Der Tod der ZEIT-Herausgeberin und "Grande Dame der deutschen Publizistik" lasse "uns innehalten", erklärte Kock im Namen der EKD. Mit denen, die Gräfin Dönhoff persönlich und beruflich nahe standen "trauern wir um eine Publizistin, die wie kaum eine andere die Pressegeschichte der Bundesrepublik Deutschland von ihren Anfängen an mitgeschrieben und mit ihrem Niveau maßgeblich beeinflusst hat." Die Öffentlichkeit verliere mit Frau von Dönhoff eine der seltenen Persönlichkeiten, die ohne den formalen Rahmen eines öffentlichen Amtes, allein Kraft der Autorität ihres Wortes eine Institution genannt werden konnte. Gebildet, geistreich und mit Augenmaß habe Dönhoff während ihres gesamten journalistischen Wirkens den Blick auf das Wesentliche in der Demokratie gerichtet und dabei nachdrücklich jene Werte vertreten, "die den Staat nach innen lebensfähig und nach außen zu einem geachteten Mitglied der Völkergemeinschaft machen." Der Ratsvorsitzende lobte das Engagement Dönhoffs für ein aktives Verständnis von Toleranz, und für die grenzenlose Geltung von Menschen- und Bürgerrechten.

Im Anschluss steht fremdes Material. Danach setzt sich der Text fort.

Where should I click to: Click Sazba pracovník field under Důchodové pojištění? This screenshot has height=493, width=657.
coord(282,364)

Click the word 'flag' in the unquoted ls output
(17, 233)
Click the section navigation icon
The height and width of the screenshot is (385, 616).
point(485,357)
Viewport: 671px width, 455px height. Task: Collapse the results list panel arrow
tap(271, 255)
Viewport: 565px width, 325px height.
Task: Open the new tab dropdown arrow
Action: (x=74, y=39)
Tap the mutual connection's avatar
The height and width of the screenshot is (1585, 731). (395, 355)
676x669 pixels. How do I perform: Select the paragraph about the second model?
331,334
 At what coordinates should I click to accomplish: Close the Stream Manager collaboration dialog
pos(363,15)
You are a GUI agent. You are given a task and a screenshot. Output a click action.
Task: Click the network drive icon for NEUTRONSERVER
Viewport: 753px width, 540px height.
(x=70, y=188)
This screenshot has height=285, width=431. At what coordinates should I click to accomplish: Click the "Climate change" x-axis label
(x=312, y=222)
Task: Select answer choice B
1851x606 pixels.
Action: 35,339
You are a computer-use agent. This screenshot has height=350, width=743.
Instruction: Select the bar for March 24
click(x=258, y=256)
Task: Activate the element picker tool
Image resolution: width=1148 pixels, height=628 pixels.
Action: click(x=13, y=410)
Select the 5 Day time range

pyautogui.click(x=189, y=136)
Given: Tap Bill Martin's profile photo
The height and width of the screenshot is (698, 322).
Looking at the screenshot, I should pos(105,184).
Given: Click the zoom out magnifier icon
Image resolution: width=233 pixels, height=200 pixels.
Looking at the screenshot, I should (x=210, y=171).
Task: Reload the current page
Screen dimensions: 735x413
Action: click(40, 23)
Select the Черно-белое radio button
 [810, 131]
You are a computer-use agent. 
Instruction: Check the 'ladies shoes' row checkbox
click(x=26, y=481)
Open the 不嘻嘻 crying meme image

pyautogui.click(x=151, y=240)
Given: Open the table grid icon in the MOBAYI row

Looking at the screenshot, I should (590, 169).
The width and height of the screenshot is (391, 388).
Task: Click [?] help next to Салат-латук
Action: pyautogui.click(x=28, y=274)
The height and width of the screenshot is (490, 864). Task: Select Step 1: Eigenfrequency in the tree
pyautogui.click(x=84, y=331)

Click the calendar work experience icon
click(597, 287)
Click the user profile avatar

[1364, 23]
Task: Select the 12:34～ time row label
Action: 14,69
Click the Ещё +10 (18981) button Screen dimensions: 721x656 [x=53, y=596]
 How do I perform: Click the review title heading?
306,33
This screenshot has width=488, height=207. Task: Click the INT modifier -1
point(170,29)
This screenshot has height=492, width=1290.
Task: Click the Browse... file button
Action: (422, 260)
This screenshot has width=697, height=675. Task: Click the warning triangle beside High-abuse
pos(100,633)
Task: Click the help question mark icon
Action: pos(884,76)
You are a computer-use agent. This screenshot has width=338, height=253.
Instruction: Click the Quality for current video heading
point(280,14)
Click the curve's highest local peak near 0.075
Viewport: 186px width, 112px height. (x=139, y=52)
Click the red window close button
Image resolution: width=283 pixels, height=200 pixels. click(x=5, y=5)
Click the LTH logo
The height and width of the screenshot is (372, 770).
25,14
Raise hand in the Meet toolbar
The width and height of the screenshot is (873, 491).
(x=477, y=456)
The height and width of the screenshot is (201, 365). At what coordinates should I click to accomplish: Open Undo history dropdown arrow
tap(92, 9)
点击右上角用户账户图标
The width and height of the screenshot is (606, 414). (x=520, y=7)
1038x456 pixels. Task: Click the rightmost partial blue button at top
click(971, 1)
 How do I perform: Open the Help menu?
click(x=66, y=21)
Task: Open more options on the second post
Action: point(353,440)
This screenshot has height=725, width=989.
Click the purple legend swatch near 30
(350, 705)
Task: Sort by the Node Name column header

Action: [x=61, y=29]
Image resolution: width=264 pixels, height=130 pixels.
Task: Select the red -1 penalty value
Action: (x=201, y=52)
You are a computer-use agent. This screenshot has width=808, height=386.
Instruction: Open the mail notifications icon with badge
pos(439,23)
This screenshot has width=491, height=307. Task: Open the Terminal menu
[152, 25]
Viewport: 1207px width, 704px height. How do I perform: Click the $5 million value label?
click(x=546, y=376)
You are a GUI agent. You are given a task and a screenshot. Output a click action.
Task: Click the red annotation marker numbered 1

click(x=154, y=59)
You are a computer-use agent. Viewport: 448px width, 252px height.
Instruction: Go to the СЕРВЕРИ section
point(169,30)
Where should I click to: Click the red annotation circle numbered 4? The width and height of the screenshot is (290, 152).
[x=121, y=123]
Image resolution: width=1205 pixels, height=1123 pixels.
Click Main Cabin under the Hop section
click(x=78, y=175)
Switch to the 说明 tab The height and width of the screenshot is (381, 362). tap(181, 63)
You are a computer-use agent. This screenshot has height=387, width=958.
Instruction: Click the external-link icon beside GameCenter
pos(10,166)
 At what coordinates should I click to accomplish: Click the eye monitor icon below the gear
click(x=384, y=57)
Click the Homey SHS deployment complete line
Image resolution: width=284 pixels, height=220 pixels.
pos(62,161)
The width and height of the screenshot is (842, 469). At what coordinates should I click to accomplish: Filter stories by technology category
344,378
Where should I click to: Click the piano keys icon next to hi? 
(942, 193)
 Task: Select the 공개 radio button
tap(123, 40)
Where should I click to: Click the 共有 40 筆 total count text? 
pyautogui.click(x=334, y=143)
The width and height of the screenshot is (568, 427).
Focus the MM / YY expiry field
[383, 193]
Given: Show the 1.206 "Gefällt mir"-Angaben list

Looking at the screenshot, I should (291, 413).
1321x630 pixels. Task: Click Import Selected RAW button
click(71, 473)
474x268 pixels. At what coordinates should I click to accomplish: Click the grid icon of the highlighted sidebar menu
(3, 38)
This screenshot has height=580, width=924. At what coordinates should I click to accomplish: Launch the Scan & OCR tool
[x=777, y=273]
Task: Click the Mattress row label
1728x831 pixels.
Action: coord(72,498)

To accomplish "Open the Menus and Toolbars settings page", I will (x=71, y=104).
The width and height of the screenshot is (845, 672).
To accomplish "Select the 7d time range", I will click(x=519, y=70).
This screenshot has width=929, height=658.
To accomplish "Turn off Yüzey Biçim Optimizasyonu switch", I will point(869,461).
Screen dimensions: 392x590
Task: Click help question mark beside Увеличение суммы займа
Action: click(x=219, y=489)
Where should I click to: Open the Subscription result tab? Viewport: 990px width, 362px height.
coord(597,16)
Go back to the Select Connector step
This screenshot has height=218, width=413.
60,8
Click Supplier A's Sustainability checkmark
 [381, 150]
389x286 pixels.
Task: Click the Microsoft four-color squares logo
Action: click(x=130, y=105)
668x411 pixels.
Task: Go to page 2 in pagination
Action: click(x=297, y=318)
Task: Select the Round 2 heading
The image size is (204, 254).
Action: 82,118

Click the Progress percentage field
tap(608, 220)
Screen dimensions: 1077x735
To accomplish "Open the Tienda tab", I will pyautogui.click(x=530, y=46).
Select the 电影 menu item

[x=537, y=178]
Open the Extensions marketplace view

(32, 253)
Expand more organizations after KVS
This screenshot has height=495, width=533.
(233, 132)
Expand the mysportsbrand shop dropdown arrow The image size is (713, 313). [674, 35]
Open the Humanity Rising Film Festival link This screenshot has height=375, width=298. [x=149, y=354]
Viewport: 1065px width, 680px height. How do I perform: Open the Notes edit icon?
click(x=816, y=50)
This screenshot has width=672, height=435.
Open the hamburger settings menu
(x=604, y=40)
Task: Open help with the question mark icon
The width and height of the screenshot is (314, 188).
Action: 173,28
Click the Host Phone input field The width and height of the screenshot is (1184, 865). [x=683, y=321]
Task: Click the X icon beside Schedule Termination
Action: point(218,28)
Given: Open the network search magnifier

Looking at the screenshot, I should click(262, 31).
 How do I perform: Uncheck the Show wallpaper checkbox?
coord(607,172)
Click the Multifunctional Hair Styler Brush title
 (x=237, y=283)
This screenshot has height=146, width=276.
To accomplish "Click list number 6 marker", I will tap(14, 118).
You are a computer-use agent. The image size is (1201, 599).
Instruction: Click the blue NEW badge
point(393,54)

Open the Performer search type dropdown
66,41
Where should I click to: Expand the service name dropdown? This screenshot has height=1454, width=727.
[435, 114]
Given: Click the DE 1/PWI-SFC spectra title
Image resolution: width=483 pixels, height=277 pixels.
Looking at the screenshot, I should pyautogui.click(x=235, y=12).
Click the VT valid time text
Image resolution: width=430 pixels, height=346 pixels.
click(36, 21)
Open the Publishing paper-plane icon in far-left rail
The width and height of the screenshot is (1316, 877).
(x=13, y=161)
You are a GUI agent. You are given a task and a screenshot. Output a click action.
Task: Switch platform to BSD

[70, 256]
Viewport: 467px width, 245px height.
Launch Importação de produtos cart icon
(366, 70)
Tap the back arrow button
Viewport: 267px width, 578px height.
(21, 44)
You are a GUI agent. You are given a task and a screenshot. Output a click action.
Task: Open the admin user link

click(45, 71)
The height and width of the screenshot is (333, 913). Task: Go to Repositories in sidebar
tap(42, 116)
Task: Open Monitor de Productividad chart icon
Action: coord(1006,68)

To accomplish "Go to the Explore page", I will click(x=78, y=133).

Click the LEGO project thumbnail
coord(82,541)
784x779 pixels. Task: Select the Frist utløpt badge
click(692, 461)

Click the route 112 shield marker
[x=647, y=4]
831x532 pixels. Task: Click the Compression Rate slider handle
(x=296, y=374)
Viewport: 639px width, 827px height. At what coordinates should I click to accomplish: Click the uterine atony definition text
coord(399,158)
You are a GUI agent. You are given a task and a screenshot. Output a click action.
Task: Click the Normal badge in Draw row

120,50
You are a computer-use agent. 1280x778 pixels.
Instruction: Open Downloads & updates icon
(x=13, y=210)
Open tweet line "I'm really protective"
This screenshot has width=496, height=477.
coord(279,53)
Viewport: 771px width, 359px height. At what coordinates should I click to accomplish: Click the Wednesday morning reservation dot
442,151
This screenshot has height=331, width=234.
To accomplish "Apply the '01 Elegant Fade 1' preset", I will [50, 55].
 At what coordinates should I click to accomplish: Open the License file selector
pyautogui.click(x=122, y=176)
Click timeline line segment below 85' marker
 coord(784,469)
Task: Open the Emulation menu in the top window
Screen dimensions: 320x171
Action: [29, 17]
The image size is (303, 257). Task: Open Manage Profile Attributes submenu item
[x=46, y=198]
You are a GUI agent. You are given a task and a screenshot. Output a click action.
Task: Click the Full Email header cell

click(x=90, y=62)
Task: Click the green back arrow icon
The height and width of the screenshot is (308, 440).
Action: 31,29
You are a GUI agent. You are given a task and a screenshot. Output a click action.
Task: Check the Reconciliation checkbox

So habe sie ihrer evangelischen Kirche ohne Zögern den Rücken gestärkt, als diese mit einer Denkschrift die Deutschen 1965 zur Aussöhnung mit ihren östlichen Nachbarn in Europa aufgerufen hatte - "zu einer Zeit als noch viele im Lande im Blockdenken des Kalten Krieges gefangen waren."

Gräfin Dönhoff sei daran gelegen gewesen, dass der demokratische Geist der Gesetze im täglichen Miteinander zur Geltung komme, "damit die Verfassung von den Bürgerinnen und Bürgern als hilfreicher Rahmen erlebt und von jeder und jedem Einzelnen als schützens- und bewahrenswertes Gut gepflegt werde", so Kock weiter. Marion Gräfin Dönhoff habe dabei auf die Kraft der Argumente gesetzt. "Stilsicher vermochte sie darzulegen, was sie an eigenen Ideen und Gedanken zu einer zivilen und sozialen Gesellschaft beizutragen hatte. Mutig, klar, zum intellektuellen Streit ebenso bereit wie zu vernünftigen Kompromissen."

Nach Einschätzung von Kock wird "unser Land diese so ganz andere preußisch-protestantische Stimme, diese Sachwalterin der aufklärerischen Vernunft vermissen, ebenso wie unsere europäischen Nachbarn, deren Deutschlandbild Marion Gräfin Dönhoff ein halbes Jahrhundert lang überaus positiv geprägt hat. Wir haben viel Grund, Gott, dem Herrn über Leben und Tod für das Lebenswerk dieser Frau von Herzen dankbar zu sein."